What is Tetralogy of Fallot?

By  ,  National Institute of Health
Aug 09, 2018
Quick Bites

  • Know about Tetralogy of Fallot: a congenital heart defect
  • Tetralogy of Fallot involves four heart defects
  • Vivid description of the diiference between a normal heart and a heart with the defect. 

Tetralogy (teh-TRAL-o-je) of Fallot (fah-LO) is a congenital heart defect. A congenital heart defect is a problem with the heart's structure which is present at birth. This type of heart defect changes the normal flow of blood through the heart. Tetralogy of Fallot is a rare, complex heart defect that occurs in about 5 out of every 10,000 babies. It affects boys and girls equally. Tetralogy of Fallot involves four heart defects:

  • A large ventricular septal defect (VSD).
  • Pulmonary (PULL-mon-ary) stenosis.
  • Right ventricular hypertrophy (hi-PER-tro-fe).
  • An overriding aorta.

Ventricular Septal Defect

The heart has a wall that separates the two chambers on its left side from the two chambers on its right side. This wall is called a septum. The septum prevents blood from mixing between the two sides of the heart. A VSD is a hole in the part of the septum that separates the ventricles, the lower chambers of the heart. The hole allows oxygen-rich blood from the left ventricle to mix with oxygen-poor blood from the right ventricle.

Pulmonary Stenosis

This defect is a narrowing of the pulmonary valve and the passage through which blood flows from the right ventricle to the pulmonary artery. Normally, oxygen-poor blood from the right ventricle flows through the pulmonary valve, into the pulmonary artery, and out to the lungs to pick up oxygen. In pulmonary stenosis, the heart has to work harder than normal to pump blood, and not enough blood reaches the lungs.

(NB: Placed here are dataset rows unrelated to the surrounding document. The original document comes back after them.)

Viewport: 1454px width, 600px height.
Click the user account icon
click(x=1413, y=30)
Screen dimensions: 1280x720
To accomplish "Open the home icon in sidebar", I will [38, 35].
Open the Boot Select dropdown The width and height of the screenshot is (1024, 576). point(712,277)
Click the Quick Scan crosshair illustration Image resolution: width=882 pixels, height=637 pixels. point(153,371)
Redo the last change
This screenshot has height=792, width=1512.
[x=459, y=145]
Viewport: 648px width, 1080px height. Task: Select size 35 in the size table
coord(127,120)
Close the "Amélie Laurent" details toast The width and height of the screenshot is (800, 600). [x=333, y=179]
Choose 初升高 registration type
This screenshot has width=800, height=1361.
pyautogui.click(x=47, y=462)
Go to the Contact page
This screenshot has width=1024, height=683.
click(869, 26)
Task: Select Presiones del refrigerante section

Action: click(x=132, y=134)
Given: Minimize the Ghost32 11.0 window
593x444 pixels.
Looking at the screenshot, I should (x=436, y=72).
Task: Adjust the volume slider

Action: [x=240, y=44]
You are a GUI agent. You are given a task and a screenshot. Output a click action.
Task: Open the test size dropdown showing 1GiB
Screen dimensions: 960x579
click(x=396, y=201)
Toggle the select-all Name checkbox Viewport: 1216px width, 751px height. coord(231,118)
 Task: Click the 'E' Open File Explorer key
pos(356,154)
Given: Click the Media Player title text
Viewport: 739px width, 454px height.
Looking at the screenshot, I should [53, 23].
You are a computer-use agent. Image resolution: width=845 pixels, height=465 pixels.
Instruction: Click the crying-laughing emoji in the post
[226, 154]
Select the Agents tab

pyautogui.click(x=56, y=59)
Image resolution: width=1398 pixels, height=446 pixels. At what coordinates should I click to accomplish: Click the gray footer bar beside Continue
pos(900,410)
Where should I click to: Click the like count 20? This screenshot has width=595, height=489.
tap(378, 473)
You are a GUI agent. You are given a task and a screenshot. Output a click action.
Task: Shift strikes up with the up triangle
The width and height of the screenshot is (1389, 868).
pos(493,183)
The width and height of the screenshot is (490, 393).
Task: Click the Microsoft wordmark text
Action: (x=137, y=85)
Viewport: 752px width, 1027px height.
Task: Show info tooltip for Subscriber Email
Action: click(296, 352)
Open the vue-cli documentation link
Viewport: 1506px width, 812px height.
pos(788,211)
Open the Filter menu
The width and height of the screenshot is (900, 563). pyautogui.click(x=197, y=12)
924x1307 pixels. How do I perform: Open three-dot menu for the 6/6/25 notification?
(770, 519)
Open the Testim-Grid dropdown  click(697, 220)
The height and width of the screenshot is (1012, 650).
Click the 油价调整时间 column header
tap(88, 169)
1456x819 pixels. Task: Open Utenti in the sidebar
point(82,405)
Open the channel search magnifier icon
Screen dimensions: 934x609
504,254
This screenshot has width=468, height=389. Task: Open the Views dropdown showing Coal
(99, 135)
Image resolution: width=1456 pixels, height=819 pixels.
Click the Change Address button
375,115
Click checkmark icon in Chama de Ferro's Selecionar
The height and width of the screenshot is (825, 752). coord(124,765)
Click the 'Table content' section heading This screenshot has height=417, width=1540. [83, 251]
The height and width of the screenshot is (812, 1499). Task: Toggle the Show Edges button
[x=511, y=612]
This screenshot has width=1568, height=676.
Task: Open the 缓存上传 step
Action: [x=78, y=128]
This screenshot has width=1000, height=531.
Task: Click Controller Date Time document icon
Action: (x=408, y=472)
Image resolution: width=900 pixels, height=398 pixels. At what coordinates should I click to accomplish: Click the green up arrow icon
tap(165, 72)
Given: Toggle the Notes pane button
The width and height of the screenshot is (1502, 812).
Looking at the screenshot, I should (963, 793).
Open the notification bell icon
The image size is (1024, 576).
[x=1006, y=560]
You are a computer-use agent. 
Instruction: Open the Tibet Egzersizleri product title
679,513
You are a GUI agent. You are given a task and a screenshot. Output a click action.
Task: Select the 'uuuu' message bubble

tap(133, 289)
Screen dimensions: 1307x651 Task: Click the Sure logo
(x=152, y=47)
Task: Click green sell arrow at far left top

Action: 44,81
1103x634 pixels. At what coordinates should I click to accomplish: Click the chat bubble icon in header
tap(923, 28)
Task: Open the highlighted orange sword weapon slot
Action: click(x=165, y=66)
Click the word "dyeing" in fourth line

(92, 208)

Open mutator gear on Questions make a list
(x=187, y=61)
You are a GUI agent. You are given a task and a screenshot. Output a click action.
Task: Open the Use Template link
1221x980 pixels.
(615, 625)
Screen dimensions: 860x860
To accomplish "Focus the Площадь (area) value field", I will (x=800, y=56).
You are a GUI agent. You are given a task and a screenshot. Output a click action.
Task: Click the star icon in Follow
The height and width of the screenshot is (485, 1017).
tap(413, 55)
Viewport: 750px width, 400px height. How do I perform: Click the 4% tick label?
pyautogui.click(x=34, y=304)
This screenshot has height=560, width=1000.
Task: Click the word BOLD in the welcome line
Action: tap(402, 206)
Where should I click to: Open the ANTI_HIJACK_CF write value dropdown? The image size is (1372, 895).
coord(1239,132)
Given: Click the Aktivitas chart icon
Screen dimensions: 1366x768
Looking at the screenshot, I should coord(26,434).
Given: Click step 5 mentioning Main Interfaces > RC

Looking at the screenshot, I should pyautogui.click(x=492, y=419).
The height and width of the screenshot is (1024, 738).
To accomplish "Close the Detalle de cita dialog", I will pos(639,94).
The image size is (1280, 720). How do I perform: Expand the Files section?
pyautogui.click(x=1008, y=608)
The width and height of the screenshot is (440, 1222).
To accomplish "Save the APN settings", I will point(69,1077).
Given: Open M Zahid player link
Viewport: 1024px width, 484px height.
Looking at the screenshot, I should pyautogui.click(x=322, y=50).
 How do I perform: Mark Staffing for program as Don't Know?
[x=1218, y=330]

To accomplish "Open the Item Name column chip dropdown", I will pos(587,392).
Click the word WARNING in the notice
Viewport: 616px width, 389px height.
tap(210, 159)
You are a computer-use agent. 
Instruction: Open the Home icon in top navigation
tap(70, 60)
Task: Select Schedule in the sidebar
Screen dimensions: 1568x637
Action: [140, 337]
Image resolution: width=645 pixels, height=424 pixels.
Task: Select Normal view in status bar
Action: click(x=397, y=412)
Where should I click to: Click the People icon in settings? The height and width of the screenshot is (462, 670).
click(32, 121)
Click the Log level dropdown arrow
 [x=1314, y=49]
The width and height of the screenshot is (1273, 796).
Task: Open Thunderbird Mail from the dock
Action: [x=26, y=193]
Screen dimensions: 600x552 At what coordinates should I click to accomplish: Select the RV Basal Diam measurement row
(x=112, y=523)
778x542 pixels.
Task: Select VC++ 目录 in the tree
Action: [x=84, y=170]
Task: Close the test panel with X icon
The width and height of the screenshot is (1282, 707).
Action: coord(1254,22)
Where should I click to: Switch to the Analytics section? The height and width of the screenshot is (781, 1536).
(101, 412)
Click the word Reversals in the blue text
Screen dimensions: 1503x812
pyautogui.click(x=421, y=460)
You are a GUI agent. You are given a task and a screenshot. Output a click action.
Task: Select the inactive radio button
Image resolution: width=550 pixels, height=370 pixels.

Right Ventricular Hypertrophy

This defect occurs if the right ventricle thickens because the heart has to pump harder than it should to move blood through the narrowed pulmonary valve.

Overriding Aorta

This is a defect in the aorta, the main artery that carries oxygen-rich blood to the body. In a healthy heart, the aorta is attached to the left ventricle. This allows only oxygen-rich blood to flow to the body. In tetralogy of Fallot, the aorta is between the left and right ventricles, directly over the VSD. As a result, oxygen-poor blood from the right ventricle flows directly into the aorta instead of into the pulmonary artery to the lungs. Together, these four defects mean that not enough blood is able to reach the lungs to get oxygen, and oxygen-poor blood flows out to the body.

Normal Heart and Heart With Tetralogy of Fallot

Figure A shows the structure and blood flow in the interior of a normal heart. Figure B shows a heart with the four defects of tetralogy of Fallot. Babies and children who have tetralogy of Fallot have episodes of cyanosis (si-a-NO-sis). This is a bluish tint to the skin, lips, and fingernails.